The often punctured piece also look like painters’ palettes. This together with the sense of overlapping pools of color gives the installation a painterly feel. A tilted mirror about the reception desk composes cropped, oblique views of the piece in crisp reflection. But part of the charm of this distinctive yet unobtrusive work is that it expands the space, filling it with a generalized major-key mood, rather than imposing specific meaning or asking to be looked at in sculptural terms. It works best subliminally and on the move.
Ms. Brough’s vaguely retro look would work perfectly in a steel and glass corporate headquarters. At Gordon Bunshaft’s Lever House on Park Avenue, however, the new owners have their ideas about art and architecture. Aby Rosen, of RFR Holding, completed a renovation last year of this classic 1952 building and initiated a series of site specific installations for the lobby and courtyard, which after their alloted run enter the Lever House Collection, which is curated by Richard Marshall.
A 63 foot high Damien Hirst sculpture is somewhat bizarrely placed in the Isamu Noguchi garden (resurrected from an abandoned scheme commissioned by Bunshaft). In painted bronze, the work depicts a standing figure of a naked young woman (her face and pose recall Degas’s Little Dancer) whose skin is demonstratively cut away from her right thigh to the right half of crown to reveal muscle, skull, and her pregnancy.

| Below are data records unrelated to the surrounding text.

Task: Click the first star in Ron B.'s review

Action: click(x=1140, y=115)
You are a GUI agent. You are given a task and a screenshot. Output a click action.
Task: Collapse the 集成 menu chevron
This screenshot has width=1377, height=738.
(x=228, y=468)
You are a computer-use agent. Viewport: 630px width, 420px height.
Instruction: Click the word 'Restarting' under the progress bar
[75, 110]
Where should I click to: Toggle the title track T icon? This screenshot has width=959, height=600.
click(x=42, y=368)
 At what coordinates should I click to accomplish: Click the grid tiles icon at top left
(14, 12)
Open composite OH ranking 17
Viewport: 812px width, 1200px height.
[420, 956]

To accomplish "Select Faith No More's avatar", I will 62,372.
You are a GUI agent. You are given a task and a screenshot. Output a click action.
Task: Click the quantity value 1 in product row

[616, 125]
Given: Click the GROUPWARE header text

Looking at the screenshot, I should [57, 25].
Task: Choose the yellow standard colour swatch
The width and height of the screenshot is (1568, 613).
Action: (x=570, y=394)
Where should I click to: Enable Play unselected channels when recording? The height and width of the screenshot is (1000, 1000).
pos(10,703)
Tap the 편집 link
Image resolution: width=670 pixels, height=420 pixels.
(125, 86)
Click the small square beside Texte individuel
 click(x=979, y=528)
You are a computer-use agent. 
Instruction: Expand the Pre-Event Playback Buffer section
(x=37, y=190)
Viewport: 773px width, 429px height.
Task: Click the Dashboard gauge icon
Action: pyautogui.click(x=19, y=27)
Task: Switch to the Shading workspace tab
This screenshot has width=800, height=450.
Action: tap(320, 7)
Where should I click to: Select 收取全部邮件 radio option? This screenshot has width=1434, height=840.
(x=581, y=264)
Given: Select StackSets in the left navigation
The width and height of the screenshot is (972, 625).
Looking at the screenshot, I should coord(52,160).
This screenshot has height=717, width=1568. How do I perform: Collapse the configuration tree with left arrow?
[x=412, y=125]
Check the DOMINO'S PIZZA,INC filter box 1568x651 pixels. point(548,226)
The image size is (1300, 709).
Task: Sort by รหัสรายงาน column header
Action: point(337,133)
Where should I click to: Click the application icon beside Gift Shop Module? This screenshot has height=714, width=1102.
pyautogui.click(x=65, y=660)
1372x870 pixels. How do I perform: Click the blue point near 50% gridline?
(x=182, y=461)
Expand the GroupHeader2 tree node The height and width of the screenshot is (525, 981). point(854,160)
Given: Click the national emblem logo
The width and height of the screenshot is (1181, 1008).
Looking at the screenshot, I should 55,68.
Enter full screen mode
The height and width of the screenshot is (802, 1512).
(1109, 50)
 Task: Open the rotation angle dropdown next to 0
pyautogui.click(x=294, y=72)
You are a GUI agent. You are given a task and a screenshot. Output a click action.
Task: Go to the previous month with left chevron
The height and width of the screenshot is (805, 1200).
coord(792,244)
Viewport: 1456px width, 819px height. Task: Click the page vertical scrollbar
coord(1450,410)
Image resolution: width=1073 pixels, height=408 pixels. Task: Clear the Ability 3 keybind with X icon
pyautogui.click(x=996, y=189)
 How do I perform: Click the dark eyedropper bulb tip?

A theme of stripped virginity is taken up in the vitrine-like lobby where E.V. Day’s “Bride Fight” (2006) gives new meaning to the phrase “window dressing”. Also on view, and consonate with Mr. Hirst’s medicalia, are three of her “clam and tongue” sculptures, gruesomely precisionist renderings of human tongues on clam shells, pierced by oysters and mounted on crumpled black velvet in steel and glass display cases.
“Bride Fight”, which could equally have been called “Bridezilla,” is an exhilerating tour de force of camp theatricality evoking Japanese animé and an array of other art historical sources. Ms. Day has deconstructed two bridal gowns and accessories to depict a ferocious catfight, although it is tulle, silk and lace rather than fur that is flying. Ingeniously, the couture fragments are held in place in an elaborate choreography by suspended fishing tackle suspended between floor and ceiling by metal hardware. Inside the Marilyn-style puffed up skirt of one bride are a pair of pink, full bodied panties, while her adversary, whose dress is the more shredded, opts for a skimpier white number with torquoise garters. Suspended between the pair and stretched lace gloves.
The title inevitably recalls Duchamp’s “Bride Stripped Bare by her Bachelors, Even” (also known as the “Large Glass”) (1915-23) although here the brides manage without male intervention. Formally speaking, the work evokes Abstract Expressionism in its “all-over” web of line and shape. It creates a tight, dynamic gestalt. But while it is fun to marvel at its ingenius construction and witty craft, the work is actually best enjoyed sweeping by at night in a taxi, when it is dramatically lit. The experience then becomes cinematic rather than sculptural, as the props bounce into action.
Versions of this article first appeared in the New York Sun, July 13 and August 17, 2006.